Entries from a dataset
>> start
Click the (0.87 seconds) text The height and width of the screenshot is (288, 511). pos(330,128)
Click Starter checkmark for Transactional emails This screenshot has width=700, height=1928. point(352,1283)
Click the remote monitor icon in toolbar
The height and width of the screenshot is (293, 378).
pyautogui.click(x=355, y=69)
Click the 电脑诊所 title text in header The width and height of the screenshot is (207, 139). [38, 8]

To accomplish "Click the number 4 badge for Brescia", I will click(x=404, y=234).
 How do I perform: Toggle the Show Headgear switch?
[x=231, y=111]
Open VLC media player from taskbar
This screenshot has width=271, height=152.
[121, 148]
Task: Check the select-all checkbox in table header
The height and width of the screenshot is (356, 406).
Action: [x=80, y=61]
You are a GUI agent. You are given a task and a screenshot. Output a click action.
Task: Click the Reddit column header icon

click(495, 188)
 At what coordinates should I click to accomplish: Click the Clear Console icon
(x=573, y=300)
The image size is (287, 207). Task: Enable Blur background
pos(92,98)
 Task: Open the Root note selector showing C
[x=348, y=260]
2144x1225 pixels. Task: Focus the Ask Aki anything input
>> end
Stated problem = Reproduce all of the data above verbatim, keeping each line unchanged and in its original order.

Exercise solution =
Click the (0.87 seconds) text The height and width of the screenshot is (288, 511). pos(330,128)
Click Starter checkmark for Transactional emails This screenshot has width=700, height=1928. point(352,1283)
Click the remote monitor icon in toolbar
The height and width of the screenshot is (293, 378).
pyautogui.click(x=355, y=69)
Click the 电脑诊所 title text in header The width and height of the screenshot is (207, 139). [38, 8]

To accomplish "Click the number 4 badge for Brescia", I will click(x=404, y=234).
 How do I perform: Toggle the Show Headgear switch?
[x=231, y=111]
Open VLC media player from taskbar
This screenshot has width=271, height=152.
[121, 148]
Task: Check the select-all checkbox in table header
The height and width of the screenshot is (356, 406).
Action: [x=80, y=61]
You are a GUI agent. You are given a task and a screenshot. Output a click action.
Task: Click the Reddit column header icon

click(495, 188)
 At what coordinates should I click to accomplish: Click the Clear Console icon
(x=573, y=300)
The image size is (287, 207). Task: Enable Blur background
pos(92,98)
 Task: Open the Root note selector showing C
[x=348, y=260]
2144x1225 pixels. Task: Focus the Ask Aki anything input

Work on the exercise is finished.